**ACTION ITEM**
The pictures must be left out, while the rest of the data is copied exactly.

**GIVEN DATA**

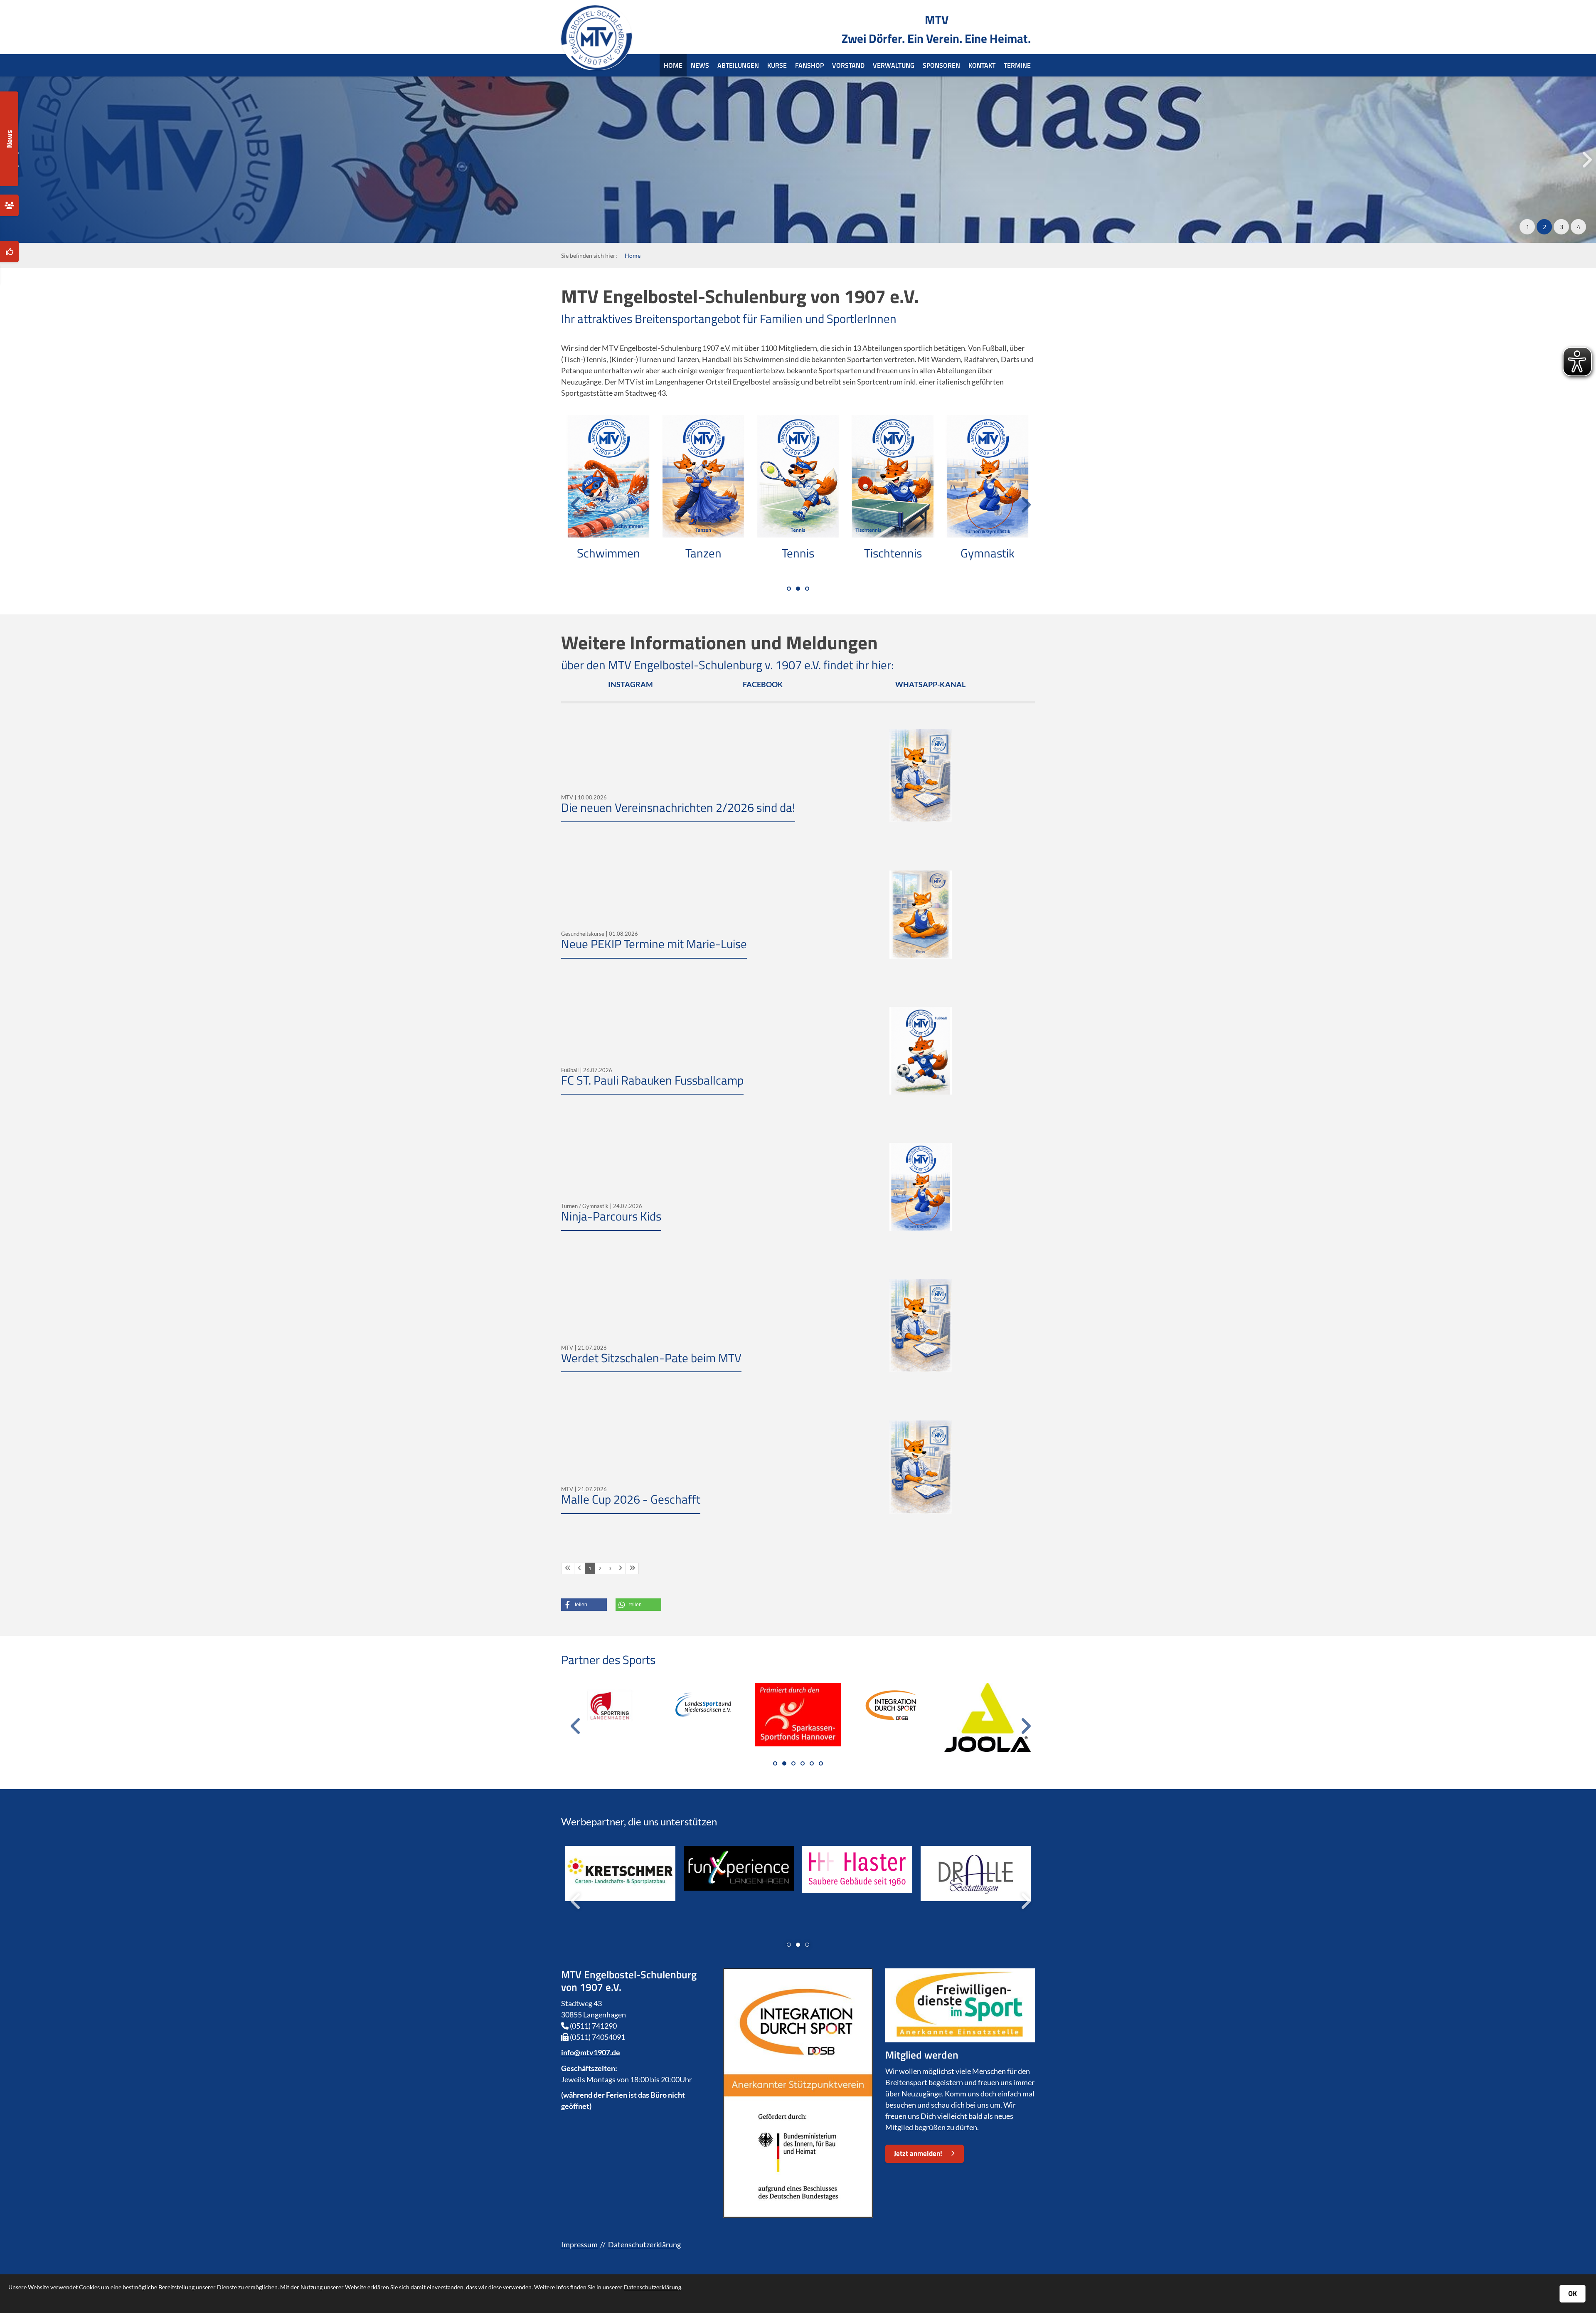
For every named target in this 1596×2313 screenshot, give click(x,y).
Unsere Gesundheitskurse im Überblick (738, 131)
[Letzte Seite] (632, 1568)
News (700, 65)
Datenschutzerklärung (644, 2244)
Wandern (703, 553)
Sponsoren (941, 65)
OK (1572, 2293)
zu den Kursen (591, 191)
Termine (1017, 65)
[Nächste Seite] (620, 1568)
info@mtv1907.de (590, 2052)
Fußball (987, 553)
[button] (1527, 226)
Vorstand (848, 65)
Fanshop (809, 65)
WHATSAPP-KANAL (930, 684)
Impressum (579, 2244)
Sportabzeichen (798, 553)
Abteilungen (738, 65)
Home (673, 65)
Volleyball (608, 553)
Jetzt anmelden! (918, 2153)
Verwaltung (893, 65)
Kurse (777, 65)
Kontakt (981, 65)
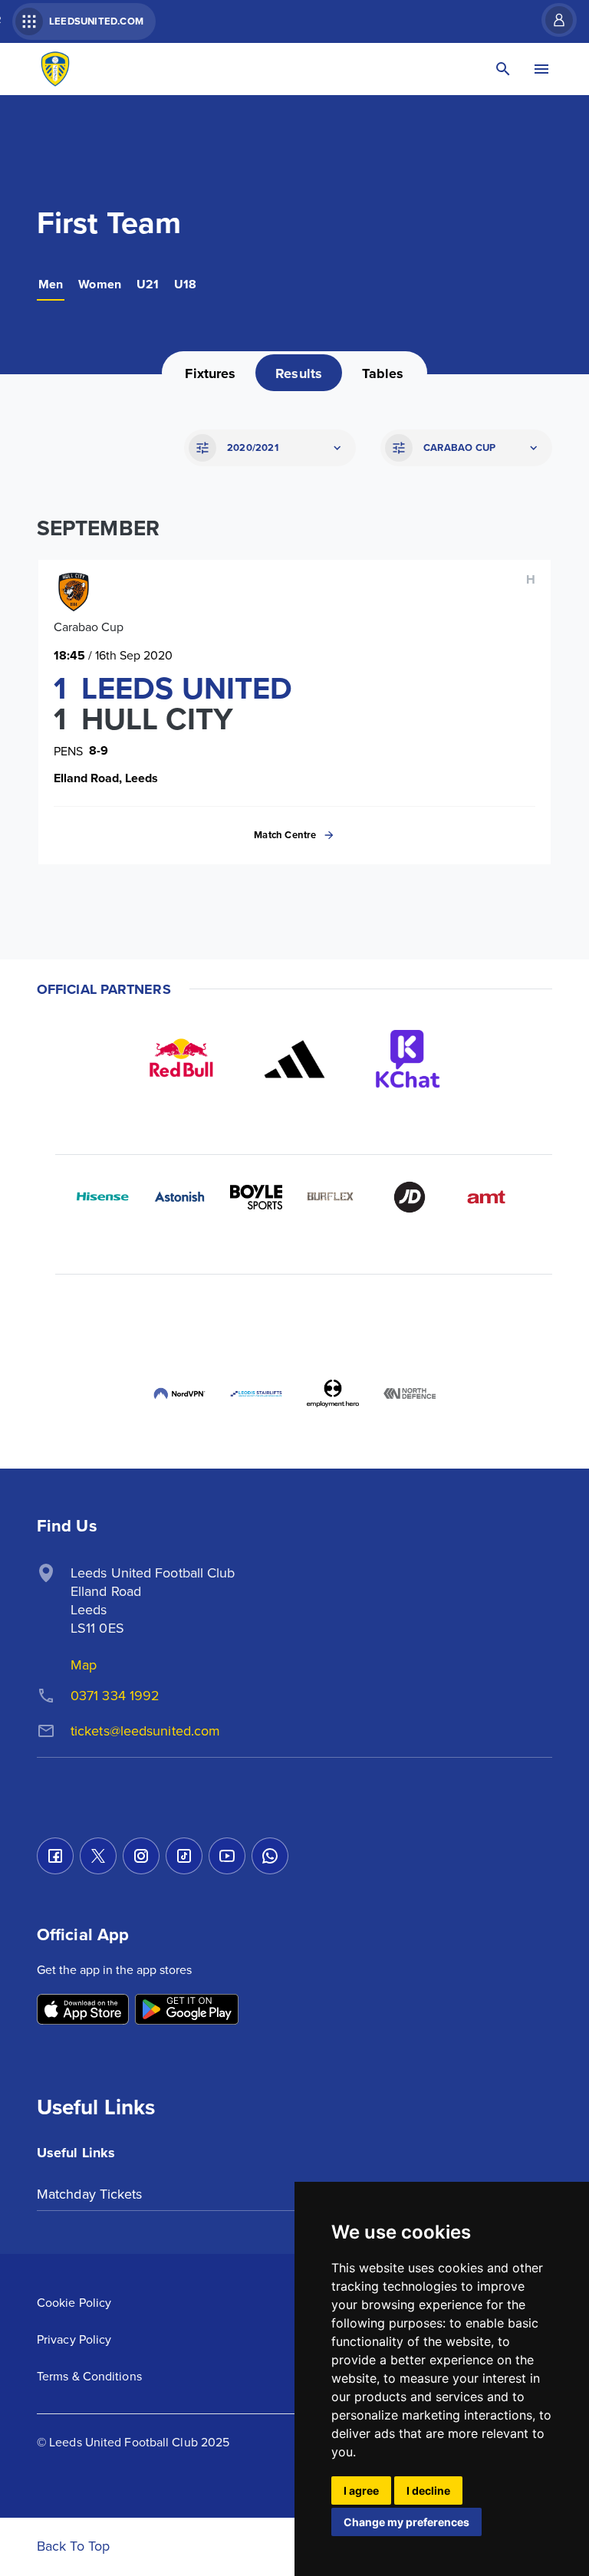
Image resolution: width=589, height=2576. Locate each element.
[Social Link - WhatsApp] (270, 1855)
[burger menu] (541, 69)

**TASK ANSWER**
For every named target in this 1596×2313 screenshot, give click(x,y).
Unsere Gesundheitskurse im Überblick (738, 131)
[Letzte Seite] (632, 1568)
News (700, 65)
Datenschutzerklärung (644, 2244)
Wandern (703, 553)
Sponsoren (941, 65)
OK (1572, 2293)
zu den Kursen (591, 191)
Termine (1017, 65)
[Nächste Seite] (620, 1568)
info@mtv1907.de (590, 2052)
Fußball (987, 553)
[button] (1527, 226)
Vorstand (848, 65)
Fanshop (809, 65)
WHATSAPP-KANAL (930, 684)
Impressum (579, 2244)
Sportabzeichen (798, 553)
Abteilungen (738, 65)
Home (673, 65)
Volleyball (608, 553)
Jetzt anmelden! (918, 2153)
Verwaltung (893, 65)
Kurse (777, 65)
Kontakt (981, 65)
Image resolution: width=589, height=2576. Locate each element.
[Social Link - WhatsApp] (270, 1855)
[burger menu] (541, 69)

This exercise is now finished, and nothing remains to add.